Source text:

SECTION 2. LETTER OF CREDIT PROCEDURES.
2.1 Issuance of Letters of Credit. Subject to the terms and conditions of this Agreement, the Bank will issue Letters of Credit for the account of the Applicant from time to
time from the date hereof until the date that occurs ten (10) Business Days prior to the Termination Date; provided that (i) each Letter of Credit and the Application therefor shall be satisfactory to the Bank in its reasonable discretion, (ii) each Letter of Credit shall by its terms expire no later than one year after its date of issuance (or, in the case of any extension of a Letter of Credit, one year from the date of effectiveness of such extension) (but may include customary automatic annual renewal provisions, it being understood and agreed that (A) the Bank shall be under no obligation to allow the automatic renewal of any Letter of Credit and (B) the Bank may with at least sixty (60) days’ prior written notice, in its sole and absolute discretion, send a notice of non-renewal to the beneficiary of any Letter of Credit pursuant to the terms thereof), and in any event no later than the Termination Date, (iii) no Letter of Credit shall be issued unless (A) after giving effect to such issuance, the aggregate stated amount of all Letters of Credit then outstanding is equal to or less than the Facility Amount, and (B) the aggregate amount of cash collateral held by the Bank in the Account pursuant to the Cash Collateral Agreement is equal to, or in excess of, the greater of (1) 101% of the aggregate stated amount of all Letters of Credit then outstanding (after giving effect to the issuance of such Letter of Credit) and (2) $10,000,000, and (iv) each Letter of Credit shall be in a face amount of not less than $10,000 (unless otherwise agreed by the Bank).
2.2 Applications. Not later than two (2) Business Days prior to the date of the proposed issuance of any Letter of Credit (or such later date as the Bank shall agree in its sole discretion), the Applicant shall deliver an Application for such Letter of Credit to the Bank. An Application may be sent by facsimile, by United States mail, by overnight courier, by electronic transmission using the system provided by the Bank, by personal delivery or by any other means acceptable to the Bank.
2.3 Form of Letters of Credit. (a) The Applicant authorizes the Bank to set forth the terms of each Application in the Letter of Credit corresponding to such Application (and in any amendment thereto) in such language as the Bank deems appropriate, with such variations from such terms as the Bank may in its discretion determine to be necessary (which determination shall be conclusive) and not materially inconsistent with such Application. The Bank may, but shall not be obligated to, request the Applicant to review and sign the form of a Letter of Credit prior to issuance thereof, in which case the Applicant shall be deemed to have approved the form of such Letter of Credit. With respect to any other Letter of Credit, the Applicant agrees that such Letter of Credit shall be conclusively presumed to be in proper form unless the Applicant notifies the Bank in writing of any discrepancy in such Letter of Credit within three (3) Business Days of its issuance. Upon receipt of timely notice of any discrepancy in any Letter of Credit, the Bank will endeavor to obtain the consent of the beneficiary and any confirming bank for an appropriate modification to such Letter of Credit; provided that the Bank shall have no liability or responsibility for its failure to obtain such consent.

Stored records:
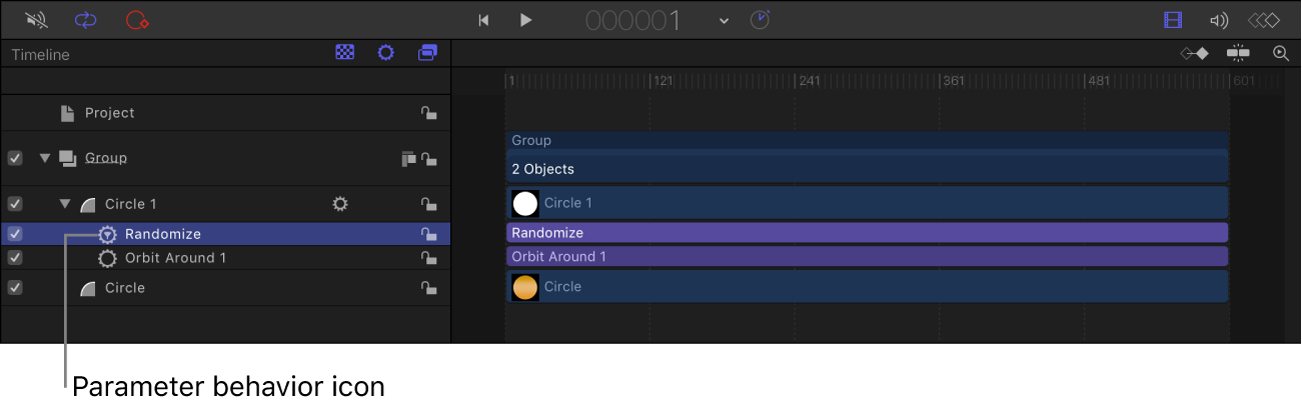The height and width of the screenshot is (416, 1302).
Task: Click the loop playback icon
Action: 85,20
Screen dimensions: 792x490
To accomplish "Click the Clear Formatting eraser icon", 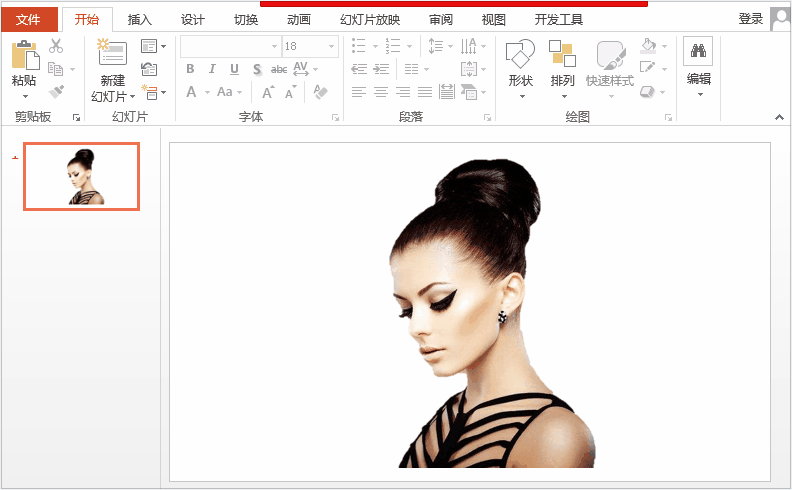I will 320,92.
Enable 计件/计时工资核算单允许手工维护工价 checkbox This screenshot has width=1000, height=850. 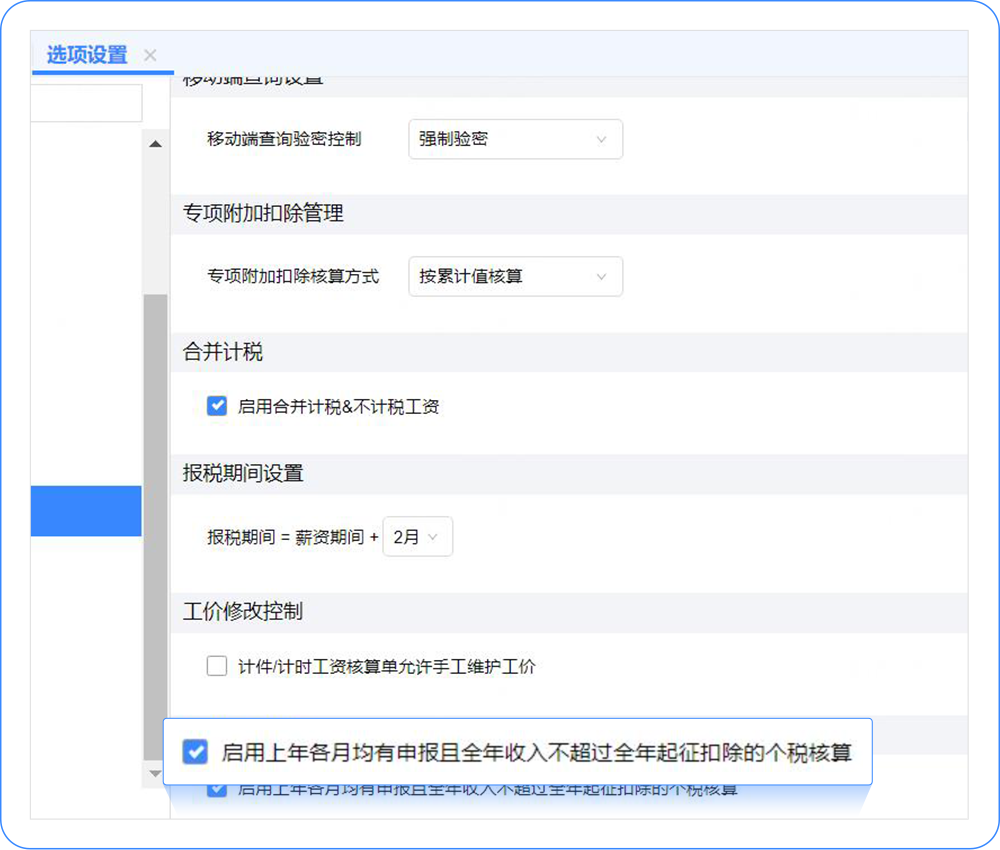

Your tasks:
(a) What is the minimum face amount of each Letter of Credit under the letter of credit section?
(b) Set down the passage of the letter of credit section that opens with the words containing "2.2 Applications. Not" and closes with "acceptable to the Bank.".
The entries have no role in this work.

Task responses:
(a) Each Letter of Credit must be for not less than $10,000, unless the Bank agrees otherwise.

(b)
2.2 Applications. Not later than two (2) Business Days prior to the date of the proposed issuance of any Letter of Credit (or such later date as the Bank shall agree in its sole discretion), the Applicant shall deliver an Application for such Letter of Credit to the Bank. An Application may be sent by facsimile, by United States mail, by overnight courier, by electronic transmission using the system provided by the Bank, by personal delivery or by any other means acceptable to the Bank.